ABOUT THIS TASK
Repeat exactly the lines of the entries below from the one with "Click the purple 应用原型 button" through the one with "This screenshot has height=855, width=1400.", both ends included, and nothing else.

ENTRIES SUPPLIED
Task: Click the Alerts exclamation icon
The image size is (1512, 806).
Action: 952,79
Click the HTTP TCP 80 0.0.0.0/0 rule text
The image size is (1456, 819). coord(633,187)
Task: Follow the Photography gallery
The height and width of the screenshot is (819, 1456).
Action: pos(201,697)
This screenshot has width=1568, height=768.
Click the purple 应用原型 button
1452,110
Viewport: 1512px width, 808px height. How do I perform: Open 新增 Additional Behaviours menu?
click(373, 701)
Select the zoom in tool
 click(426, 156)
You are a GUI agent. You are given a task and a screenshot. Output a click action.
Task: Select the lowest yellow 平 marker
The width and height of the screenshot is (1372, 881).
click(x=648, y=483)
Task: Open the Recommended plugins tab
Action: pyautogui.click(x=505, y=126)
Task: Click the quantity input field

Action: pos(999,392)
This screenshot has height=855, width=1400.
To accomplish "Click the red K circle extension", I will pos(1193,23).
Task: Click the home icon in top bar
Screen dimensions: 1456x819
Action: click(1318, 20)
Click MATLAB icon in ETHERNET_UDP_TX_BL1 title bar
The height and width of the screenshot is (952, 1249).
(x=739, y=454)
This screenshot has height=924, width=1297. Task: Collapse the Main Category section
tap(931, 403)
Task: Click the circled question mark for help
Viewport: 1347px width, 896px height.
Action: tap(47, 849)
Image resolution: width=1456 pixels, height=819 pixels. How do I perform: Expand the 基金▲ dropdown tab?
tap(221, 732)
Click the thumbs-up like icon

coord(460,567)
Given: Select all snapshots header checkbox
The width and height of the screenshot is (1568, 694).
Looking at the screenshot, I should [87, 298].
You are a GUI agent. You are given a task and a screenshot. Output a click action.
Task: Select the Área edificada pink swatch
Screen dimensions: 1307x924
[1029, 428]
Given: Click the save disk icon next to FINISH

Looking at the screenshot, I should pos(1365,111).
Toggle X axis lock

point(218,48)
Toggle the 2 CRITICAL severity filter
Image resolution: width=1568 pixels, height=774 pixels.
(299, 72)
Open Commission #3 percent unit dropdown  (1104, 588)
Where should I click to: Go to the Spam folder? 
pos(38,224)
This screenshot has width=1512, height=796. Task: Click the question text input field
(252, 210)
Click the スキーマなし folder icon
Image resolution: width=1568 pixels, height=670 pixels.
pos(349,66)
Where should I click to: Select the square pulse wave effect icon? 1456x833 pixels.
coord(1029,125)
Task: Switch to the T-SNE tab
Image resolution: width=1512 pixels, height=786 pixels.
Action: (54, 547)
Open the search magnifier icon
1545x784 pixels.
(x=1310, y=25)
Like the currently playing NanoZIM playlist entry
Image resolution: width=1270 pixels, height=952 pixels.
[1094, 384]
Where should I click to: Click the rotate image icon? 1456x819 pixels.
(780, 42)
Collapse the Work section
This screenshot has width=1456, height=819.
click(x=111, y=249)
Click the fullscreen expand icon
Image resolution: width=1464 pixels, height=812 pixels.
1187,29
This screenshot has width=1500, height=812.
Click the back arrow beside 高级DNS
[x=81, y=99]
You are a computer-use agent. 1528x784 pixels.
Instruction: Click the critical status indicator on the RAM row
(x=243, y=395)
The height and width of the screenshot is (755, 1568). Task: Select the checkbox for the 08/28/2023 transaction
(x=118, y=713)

EXERCISE RESULT
Click the purple 应用原型 button
1452,110
Viewport: 1512px width, 808px height. How do I perform: Open 新增 Additional Behaviours menu?
click(373, 701)
Select the zoom in tool
 click(426, 156)
You are a GUI agent. You are given a task and a screenshot. Output a click action.
Task: Select the lowest yellow 平 marker
The width and height of the screenshot is (1372, 881).
click(x=648, y=483)
Task: Open the Recommended plugins tab
Action: pyautogui.click(x=505, y=126)
Task: Click the quantity input field

Action: pos(999,392)
This screenshot has height=855, width=1400.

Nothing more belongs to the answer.